Ce qu'il y a de génial chez Jeff, c'est son habileté à tricoter des titres à rallonge mais d'un naturel déconcertant. Les parties s'empilent sans se répéter, mais toujours avec une géniale fluidité qui tient aux arrangements . Ainsi, on n'est jamais balancé brusquement du Prog au Heavy ou l'inverse : les deux sont sans cesse présents, se cédant simplement la place respectivement. La voix de Jessica est généralement mixée très en arrière, ce qui permet de ne pas casser la dynamique principalement instrumentale. Ses rares passages au premier-plan n'en sont que plus saisissants. De même, pas question de vous écraser les oreilles sous les rythmiques parfois puissantes des guitares, tout cela est également relégué en arrière-plan, pour respecter un fil conducteur trop sensible pour le brutaliser. Le travail de conception est génial et le résultat l'est tout autant.

Stylistiquement, même si la trame reste Heavy Prog et se ressent, les influences 70s voire autres font toute la différence.
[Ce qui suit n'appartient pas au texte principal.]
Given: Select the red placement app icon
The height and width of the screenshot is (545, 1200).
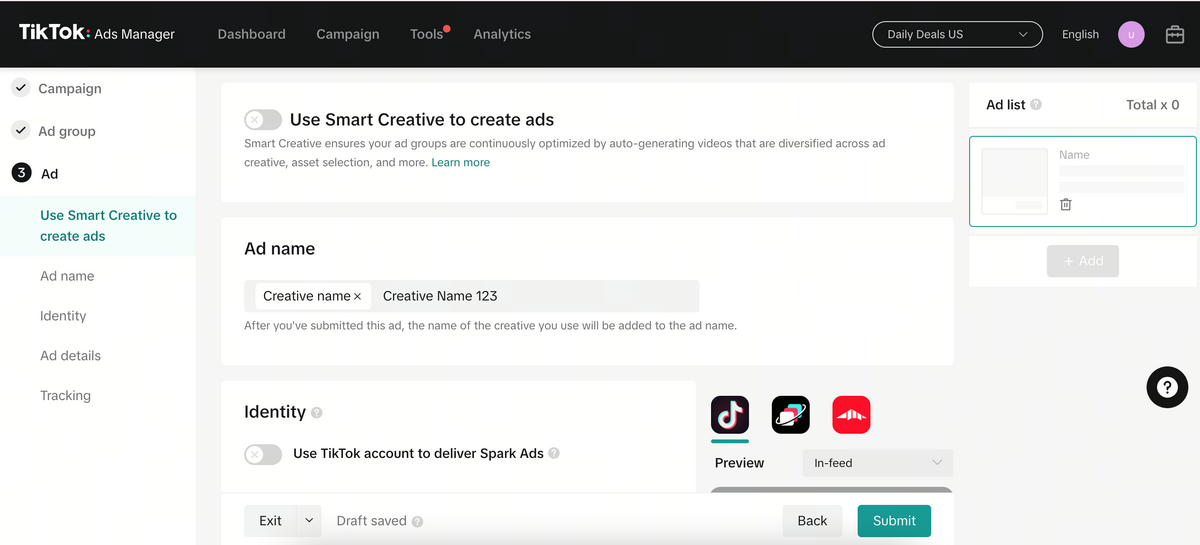Looking at the screenshot, I should click(x=851, y=414).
A l'occasion de quelques passages planants, on se retrouve de plain pied dans le Synth de Tangerine Dream voire Vangelis, à d'autres occasions dans les 70s de Oldfield, ELP ou Argent lorsqu'on est plus mélodique. Puis, retour au Heavy mais plus celui de Ayreon que Dream Theater… Une vrai navigation, sans jamais de rupture. Cette fluidité fait la réussite de la pièce que je n'hésite pas à comparer (de ce point de vue uniquement !) à « Echoes », première composition de cette taille et complexité à tenir toute seule. Les deux autres vont venir nuancer le tableau. D'abord « Mosaic » qui plonge de plain pied dans une modernité insoupçonnable sur « Labyrinth ». Cette dernière se contentait de passages évoquant tantôt l'hypnotisme de Björk tantôt la linéarité de Archive, « Mosaic » se construit entièrement sur une dynamique plus Trip Hop que Prog. Néanmoins, c'est le morceau le moins réussi, car ce parti-pris brise sa dynamique et n'en fait qu'un amas de thèmes disparates sans rythme propre (ce qui tue Archive ou Björk aussi, je pense). C'est plutôt « Phoenix rising » qui retiendra mon attention, en empruntant encore une troisième voie : plus de guitares, plus de Heavy traditionnel, mais aussi plus de mélodie et linéarité. On sort parfois plus franchement du style originel mais on atteint des couleurs absentes des deux autres titres, en retour. Beaucoup plus instrumental, il bâtit son architecture autour de motifs instrumentaux répétés et très développés, ce qui le distingue du morceau-titre auquel il s'apparente sur d'autres points, principalement ces digressions 70's qui font la personnalité de Majestic.

Cette personnalité fait la richesse du groupe et sa particularité au milieu de la scène Prog, qui l'a pourtant extrêmement bien accueilli, ce qui me fait énormément plaisir. Pas simplement car j'ai adoré « Labyrinth », mais car cela prouve que, malgré les critiques, le Prog reste ce genre aux contours mal définis qui fait son intérêt. Il y a de la place pour des groupes aux antipodes de Dream Theater et tant mieux. Majestic n'en est pas là, mais représente le courant d'air frais capable de ramener cette sensibilité ambiante, atmosphérique manquant à d'autres formations, cette déférence envers le passé et cette curiosité leur permettant de s'étendre sur des plages instrumentales telles celles parsemant « Labyrinth » sans shredder, sans travail « intellectuel », sans jouer avec les modes ni les rythmes, juste pour le plaisir du son et de l'ambiance. Bref, de l'humilité au sein du genre. Ça fait du bien.